**WHAT TO DO**
a – According to the Wencewicz Lab description, which antibiotics does the lab place a strong bias on studying?
b – Proceed with the Wencewicz Lab description, writing on from its final sentence.

**SOURCE TEXT**
BEGIN
The Wencewicz Lab is a truly interdisciplinary research environment merging the fields of organic chemistry, enzymology, molecular biology, and microbiology. We utilize our knowledge of organic chemistry and enzyme function to elucidate the molecular mechanisms of antibiotic action, biosynthesis, resistance, and delivery. A strong bias is placed on studying antibiotics isolated from nature. Much can be learned from these “Natural Products” whose molecular scaffolds evolved over billions of years to solve many of the puzzles behind effective antibiotics. We aim to reveal Nature’s antibiotic secrets to open new frontiers in antibiotic discovery including promising new antibiotic targets, novel modes of action, unique enzymatic biosynthetic transormations, resistance mechanisms, and targeted drug delivery.
END
[Data records]
BEGIN
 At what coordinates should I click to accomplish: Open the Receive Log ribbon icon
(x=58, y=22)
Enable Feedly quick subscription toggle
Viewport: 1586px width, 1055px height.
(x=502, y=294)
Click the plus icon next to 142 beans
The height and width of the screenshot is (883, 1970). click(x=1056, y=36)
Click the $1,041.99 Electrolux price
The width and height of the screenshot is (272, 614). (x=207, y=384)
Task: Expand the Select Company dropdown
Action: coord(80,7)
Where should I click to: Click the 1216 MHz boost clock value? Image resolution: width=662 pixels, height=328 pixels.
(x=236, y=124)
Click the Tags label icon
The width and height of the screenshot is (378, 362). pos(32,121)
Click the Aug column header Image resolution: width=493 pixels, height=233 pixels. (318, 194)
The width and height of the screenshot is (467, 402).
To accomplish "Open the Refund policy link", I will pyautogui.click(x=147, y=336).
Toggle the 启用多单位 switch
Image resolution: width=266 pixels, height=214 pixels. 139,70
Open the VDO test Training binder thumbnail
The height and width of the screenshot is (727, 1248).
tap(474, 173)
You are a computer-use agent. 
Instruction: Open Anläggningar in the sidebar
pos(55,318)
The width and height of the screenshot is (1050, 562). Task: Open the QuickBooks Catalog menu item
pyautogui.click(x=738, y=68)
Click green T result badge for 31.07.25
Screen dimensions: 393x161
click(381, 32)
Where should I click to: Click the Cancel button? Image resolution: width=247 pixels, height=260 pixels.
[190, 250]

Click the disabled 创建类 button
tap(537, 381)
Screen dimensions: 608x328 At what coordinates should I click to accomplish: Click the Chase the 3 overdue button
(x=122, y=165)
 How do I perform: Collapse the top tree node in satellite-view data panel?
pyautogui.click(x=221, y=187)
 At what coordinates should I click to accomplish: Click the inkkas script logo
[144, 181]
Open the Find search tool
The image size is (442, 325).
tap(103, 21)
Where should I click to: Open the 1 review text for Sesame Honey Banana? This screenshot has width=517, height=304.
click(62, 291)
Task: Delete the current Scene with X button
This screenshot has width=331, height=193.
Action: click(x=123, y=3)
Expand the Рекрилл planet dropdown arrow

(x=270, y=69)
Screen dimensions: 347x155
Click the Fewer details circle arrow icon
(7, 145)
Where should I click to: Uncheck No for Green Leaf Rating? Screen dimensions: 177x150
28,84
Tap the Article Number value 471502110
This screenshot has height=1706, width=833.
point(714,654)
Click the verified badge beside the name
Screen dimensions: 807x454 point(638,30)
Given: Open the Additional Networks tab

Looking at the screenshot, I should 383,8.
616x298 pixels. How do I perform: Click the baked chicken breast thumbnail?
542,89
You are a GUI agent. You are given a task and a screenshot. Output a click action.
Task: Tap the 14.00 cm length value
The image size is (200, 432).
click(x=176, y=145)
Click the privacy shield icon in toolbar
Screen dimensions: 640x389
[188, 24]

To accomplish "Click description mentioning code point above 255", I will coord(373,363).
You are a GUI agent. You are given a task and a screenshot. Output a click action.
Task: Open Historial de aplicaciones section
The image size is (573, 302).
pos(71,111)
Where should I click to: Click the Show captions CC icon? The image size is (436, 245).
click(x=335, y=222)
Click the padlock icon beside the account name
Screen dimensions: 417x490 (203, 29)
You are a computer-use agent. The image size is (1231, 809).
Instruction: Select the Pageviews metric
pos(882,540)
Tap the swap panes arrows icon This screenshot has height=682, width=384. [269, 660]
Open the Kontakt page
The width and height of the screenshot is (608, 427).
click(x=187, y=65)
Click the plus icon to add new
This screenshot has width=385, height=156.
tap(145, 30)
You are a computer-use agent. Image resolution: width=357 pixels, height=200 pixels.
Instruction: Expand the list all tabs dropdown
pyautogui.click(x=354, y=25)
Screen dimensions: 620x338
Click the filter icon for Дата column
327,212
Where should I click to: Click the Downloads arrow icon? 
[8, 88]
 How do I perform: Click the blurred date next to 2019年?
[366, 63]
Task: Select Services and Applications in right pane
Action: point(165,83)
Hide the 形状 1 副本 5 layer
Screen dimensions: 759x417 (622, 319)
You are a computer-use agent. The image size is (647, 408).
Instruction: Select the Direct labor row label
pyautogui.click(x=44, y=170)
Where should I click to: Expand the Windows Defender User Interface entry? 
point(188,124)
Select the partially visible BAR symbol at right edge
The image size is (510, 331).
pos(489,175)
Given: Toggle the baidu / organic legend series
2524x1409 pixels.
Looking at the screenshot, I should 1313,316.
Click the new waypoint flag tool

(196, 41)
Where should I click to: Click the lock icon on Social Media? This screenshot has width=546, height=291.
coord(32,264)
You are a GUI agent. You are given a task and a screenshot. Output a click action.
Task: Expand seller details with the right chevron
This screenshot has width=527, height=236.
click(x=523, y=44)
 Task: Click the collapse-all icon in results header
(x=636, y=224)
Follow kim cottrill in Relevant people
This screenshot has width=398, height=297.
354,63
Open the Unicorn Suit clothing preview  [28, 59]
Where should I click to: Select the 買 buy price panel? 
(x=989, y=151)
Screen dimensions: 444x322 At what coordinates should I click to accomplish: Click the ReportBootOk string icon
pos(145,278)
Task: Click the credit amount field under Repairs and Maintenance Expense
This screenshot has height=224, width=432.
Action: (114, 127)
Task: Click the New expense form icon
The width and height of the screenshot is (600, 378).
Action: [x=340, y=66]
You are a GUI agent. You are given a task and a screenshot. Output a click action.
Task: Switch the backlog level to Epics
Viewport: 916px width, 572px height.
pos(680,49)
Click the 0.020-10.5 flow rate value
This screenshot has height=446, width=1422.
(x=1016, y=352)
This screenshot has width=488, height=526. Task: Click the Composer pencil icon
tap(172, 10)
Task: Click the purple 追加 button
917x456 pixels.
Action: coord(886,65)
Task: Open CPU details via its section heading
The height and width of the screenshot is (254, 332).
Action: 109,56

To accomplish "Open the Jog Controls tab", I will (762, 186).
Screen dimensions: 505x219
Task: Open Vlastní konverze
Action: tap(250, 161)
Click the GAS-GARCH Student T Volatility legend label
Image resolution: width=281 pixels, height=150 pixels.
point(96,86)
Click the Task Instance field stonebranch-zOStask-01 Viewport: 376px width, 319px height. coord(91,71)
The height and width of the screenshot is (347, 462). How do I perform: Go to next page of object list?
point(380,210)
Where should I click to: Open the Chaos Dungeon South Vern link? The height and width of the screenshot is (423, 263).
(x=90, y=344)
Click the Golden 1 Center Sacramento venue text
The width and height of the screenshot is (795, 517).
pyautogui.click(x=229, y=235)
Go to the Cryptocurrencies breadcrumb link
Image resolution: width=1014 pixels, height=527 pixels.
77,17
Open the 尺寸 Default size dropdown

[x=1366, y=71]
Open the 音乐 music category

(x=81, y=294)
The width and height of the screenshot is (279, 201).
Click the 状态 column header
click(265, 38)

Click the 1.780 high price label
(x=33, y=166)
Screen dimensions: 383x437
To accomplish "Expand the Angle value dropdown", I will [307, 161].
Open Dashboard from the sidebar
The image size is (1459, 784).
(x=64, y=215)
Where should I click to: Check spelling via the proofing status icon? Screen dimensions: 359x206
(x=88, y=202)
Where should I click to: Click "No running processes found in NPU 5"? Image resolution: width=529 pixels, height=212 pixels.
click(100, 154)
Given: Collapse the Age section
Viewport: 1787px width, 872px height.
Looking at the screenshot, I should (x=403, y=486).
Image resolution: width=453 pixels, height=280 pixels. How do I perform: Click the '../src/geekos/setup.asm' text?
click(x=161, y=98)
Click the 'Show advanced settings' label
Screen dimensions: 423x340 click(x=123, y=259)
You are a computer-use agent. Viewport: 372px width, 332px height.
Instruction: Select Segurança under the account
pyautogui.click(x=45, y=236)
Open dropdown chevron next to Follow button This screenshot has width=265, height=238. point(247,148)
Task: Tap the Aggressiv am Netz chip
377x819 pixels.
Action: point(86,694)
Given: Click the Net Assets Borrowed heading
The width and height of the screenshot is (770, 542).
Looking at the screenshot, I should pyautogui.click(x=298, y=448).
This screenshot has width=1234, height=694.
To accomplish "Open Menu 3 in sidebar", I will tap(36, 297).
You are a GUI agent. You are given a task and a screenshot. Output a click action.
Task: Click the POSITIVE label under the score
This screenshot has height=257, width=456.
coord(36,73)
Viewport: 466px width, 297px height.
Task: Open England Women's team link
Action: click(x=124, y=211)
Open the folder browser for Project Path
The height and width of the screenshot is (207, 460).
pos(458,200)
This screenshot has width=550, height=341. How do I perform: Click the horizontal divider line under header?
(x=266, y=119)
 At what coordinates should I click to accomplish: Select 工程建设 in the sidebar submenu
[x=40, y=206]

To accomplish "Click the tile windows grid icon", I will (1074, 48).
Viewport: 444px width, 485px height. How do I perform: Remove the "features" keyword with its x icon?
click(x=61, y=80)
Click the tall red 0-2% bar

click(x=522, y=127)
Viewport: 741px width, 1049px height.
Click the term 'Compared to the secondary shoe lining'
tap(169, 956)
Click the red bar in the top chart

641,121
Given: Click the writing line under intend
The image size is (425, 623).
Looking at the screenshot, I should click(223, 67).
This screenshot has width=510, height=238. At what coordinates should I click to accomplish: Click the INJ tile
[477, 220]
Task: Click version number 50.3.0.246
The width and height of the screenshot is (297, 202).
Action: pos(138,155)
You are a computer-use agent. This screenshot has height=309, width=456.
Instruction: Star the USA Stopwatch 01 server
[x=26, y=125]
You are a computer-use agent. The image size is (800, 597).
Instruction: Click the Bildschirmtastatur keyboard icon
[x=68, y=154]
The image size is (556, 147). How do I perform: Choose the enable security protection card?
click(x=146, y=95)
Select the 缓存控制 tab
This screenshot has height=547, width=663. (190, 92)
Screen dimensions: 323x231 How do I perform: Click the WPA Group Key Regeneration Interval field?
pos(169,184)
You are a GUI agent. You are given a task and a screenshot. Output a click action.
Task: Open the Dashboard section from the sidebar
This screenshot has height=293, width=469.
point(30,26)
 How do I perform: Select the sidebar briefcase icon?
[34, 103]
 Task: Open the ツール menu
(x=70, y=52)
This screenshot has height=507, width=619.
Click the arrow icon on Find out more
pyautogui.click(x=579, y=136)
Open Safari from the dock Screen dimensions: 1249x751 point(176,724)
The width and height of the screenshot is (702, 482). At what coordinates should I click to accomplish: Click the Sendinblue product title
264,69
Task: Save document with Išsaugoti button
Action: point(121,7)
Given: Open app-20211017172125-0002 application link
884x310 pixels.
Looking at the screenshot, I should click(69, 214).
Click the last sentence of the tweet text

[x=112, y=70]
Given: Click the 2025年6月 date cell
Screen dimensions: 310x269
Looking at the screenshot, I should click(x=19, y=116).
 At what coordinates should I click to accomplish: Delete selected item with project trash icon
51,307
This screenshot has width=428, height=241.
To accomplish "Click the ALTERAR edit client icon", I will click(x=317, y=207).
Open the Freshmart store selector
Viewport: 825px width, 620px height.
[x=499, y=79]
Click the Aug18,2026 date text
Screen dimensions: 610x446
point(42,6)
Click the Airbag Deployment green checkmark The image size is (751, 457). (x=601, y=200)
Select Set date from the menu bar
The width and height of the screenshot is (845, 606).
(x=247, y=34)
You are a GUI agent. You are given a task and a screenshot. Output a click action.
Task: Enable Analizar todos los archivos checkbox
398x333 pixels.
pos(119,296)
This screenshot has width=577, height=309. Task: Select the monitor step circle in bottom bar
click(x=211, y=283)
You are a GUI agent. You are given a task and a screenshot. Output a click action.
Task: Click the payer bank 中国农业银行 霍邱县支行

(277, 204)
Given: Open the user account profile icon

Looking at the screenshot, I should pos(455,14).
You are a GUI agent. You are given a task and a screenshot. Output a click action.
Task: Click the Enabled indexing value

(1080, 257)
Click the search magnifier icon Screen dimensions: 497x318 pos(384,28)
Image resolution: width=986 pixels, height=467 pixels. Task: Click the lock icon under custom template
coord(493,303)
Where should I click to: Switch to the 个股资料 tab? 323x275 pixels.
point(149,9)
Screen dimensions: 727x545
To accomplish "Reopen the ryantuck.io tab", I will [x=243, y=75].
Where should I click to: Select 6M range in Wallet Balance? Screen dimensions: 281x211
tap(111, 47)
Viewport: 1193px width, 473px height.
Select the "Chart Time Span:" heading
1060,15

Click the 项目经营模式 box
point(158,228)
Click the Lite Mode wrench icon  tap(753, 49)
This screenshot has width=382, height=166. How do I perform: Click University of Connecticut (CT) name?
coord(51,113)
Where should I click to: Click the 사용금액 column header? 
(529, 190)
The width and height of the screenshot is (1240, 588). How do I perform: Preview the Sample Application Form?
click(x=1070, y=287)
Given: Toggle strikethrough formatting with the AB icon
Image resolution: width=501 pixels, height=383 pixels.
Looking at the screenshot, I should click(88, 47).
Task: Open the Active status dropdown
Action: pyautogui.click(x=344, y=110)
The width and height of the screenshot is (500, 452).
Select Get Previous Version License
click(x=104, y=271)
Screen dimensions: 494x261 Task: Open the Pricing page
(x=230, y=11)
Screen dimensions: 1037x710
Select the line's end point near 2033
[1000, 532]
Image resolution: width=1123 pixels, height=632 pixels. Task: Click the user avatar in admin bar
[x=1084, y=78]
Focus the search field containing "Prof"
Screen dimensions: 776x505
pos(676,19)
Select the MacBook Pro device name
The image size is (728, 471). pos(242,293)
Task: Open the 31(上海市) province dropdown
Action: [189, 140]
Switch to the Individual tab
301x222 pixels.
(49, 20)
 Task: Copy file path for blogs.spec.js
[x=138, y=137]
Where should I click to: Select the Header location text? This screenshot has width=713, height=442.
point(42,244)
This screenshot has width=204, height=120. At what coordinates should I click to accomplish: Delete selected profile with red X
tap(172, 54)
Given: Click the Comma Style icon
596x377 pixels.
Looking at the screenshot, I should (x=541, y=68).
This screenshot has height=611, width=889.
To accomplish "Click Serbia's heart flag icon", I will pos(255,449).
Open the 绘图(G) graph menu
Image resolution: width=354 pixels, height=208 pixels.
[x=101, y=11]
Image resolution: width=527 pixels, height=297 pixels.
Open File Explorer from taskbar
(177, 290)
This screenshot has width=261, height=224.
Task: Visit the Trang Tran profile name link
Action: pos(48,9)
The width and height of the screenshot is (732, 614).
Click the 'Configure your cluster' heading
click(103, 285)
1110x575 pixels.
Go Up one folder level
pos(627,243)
END
**TASK-BY-TASK RESULTS**
a – Antibiotics isolated from nature.

b –
Infectious diseases continue to be a leading cause of death worldwide and the rapid development of bacterial resistance to current antibiotic chemotherapies is one of the world’s most urgent health problems. Stepping up to this challenge, our lab is dedicated to the discovery of new antibacterial scaffolds and drug delivery systems that act against underexploited biological targets and overcome known resistance mechanisms. Our inspiration for new antibiotic therapeutics comes from structurally diverse microbial natural products, “Nature’s Medicine”, and relies on a coordinated effort of interdisciplinary approaches (organic synthesis, enzymology, spectroscopy, molecular biology, microbiology) to establish medicinal chemistry programs around unique, and sometimes complex, natural product molecular scaffolds.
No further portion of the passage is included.